Chapter 5 The blood debt
The storm hadn’t stopped since the night she attacked the opera house.
Trine’s skies felt heavy clouds and carried silver lightning that split the night in flashes. Seraphina stood by her window, staring at the reflection of that glow on the wet streets below.
The city had started to whisper her name again.
The Blood Queen.
The Lost One.
The witch who refused to die.
She ignored the rumors, but part of her couldn’t help the small, dark satisfaction that came with hearing them. Fear spread fast, and fear was power.
Still, she knew what would come next.
The Court wouldn’t ignore her challenge.
By midnight, she had her proof.
A letter slid under her door, a single page written in black ink.
It wasn’t signed, but the handwriting was sharp and familiar.
If you want answers, come to the cathedral. Alone.
She didn’t need to guess who sent it.
Caelum.
For a moment she just stood there, the paper trembling slightly in her hand.
After a thousand years, the man who had once promised her eternity had called her back.
She folded the letter and put it in her pocket. She didn’t think about what would happen next. Thinking meant hesitation, and hesitation meant death.
She took one last look at the shop and the life she’d built, the quiet corner of peace she’d carved for herself. She blew out the candle.
The cat lifted its head. She smiled faintly. “Stay,” she whispered. “This isn’t your fight.”
Then she was gone.
The cathedral stood at the edge of the city like a skeleton ; tall, ruined, and full of echoes. It had once been holy. Now it belonged to the dark.
She stepped inside. The air was cold, heavy with the scent of old blood. Candles burned along the aisles, their flames unnaturally steady.
She felt the trap before she saw it.
Magic hummed in the walls; not witchcraft, but something older.
“Come out,” she said softly. “You didn’t call me here to hide.”
Footsteps echoed. Six figures stepped out from behind the pillars, their eyes glowing faintly red. Hunters.
The one in front smiled. “He expected you to come.”
“Of course he did,” she said. “He always liked control.”
They moved first.
The first lunged with claws out, but she caught his wrist and twisted until bone cracked. The second came from behind, and she spun, her blade flashing once, clean and final.
The others hesitated.
“You don’t have to die for him,” she warned.
The leader laughed. “You think this is about him? You’re the reason he became what he is.”
Her eyes narrowed. “What do you mean?”
“He was made to love you,” the hunter said. “And when you fell, he broke. You think he betrayed you? You created him.”
Her grip on the blade tightened. “Lies.”
“Ask him yourself,” he said and laughed.
She met him halfway.
The fight was fast. The hall filled with the hiss of steel and the crash of stone. One by one, the hunters fell, their bodies dissolving into ash.
When the last one collapsed, Seraphina stood in silence, surrounded by dust and fading candlelight. Her hands were steady, but her chest ached.
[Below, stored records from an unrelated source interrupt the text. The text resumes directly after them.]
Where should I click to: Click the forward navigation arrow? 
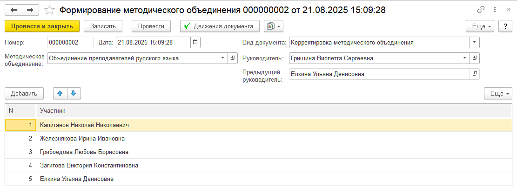[30, 10]
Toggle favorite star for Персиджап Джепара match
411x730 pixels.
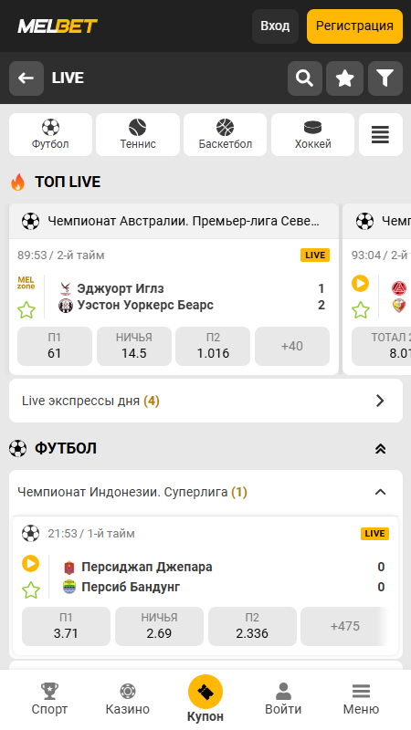point(31,589)
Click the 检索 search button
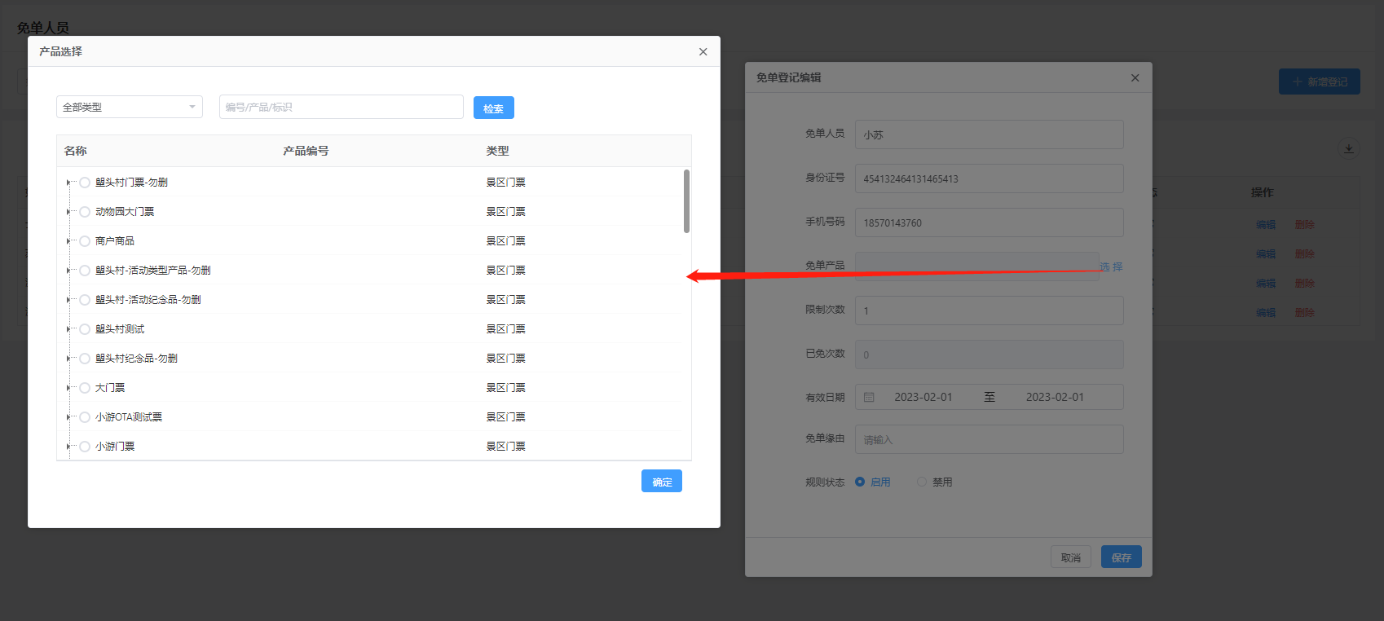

If what they said was true, if she had created Caelum, then everything she thought she knew was wrong.
The mark on her neck burned. The ring pulsed again, harder now, responding to something unseen.
She turned slowly. The air behind her shimmered, bending the light.
For a heartbeat, she saw him.
Caelum Draven.
Standing in the doorway, dressed in black, silver eyes glowing faintly under the red light that poured through the cathedral glass.
The sight hit her like fire and ice. He looked the same; ageless, beautiful, impossible. But his presence filled the room like a storm that had been waiting centuries to break.
“Seraphina,” he whispered gently .
Her name sounded different on his tongue; divine, soft, reverent and dangerous, all at once.
She didn’t move. “So it’s true.”
He smiled faintly. “You always did have a talent for trouble.”
“Is that why you sent them?” she asked. “To test me?”
“I needed to see how much of you was left.”
Her voice trembled with anger. “You could have asked.”
“You wouldn’t have come.”
He stepped closer. She could feel the bond between them hum like a heartbeat. It wasn’t love. It was history, thick and heavy.
“What do you want, Caelum?” she asked.
His expression flickered, pain buried under calm. “To make things right.”
“By killing me?”
“No,” he said. “By saving you. You have no idea what’s coming.”
She took a step back. “I know enough.”
He looked at her for a long moment, then his eyes softened. “I never stopped looking for you.”
Her throat tightened, but she forced the words out. “You should have.”
The candles blew out, one by one, leaving them in darkness.
When the last flame died, Caelum was gone.
Seraphina stood alone in the silence, the echo of his voice still in her head.
He was alive. He had changed. And somewhere in his calm tone, she had heard a truth she wasn’t ready to face.
He wasn’t trying to kill her.
He was trying to stop her from remembering.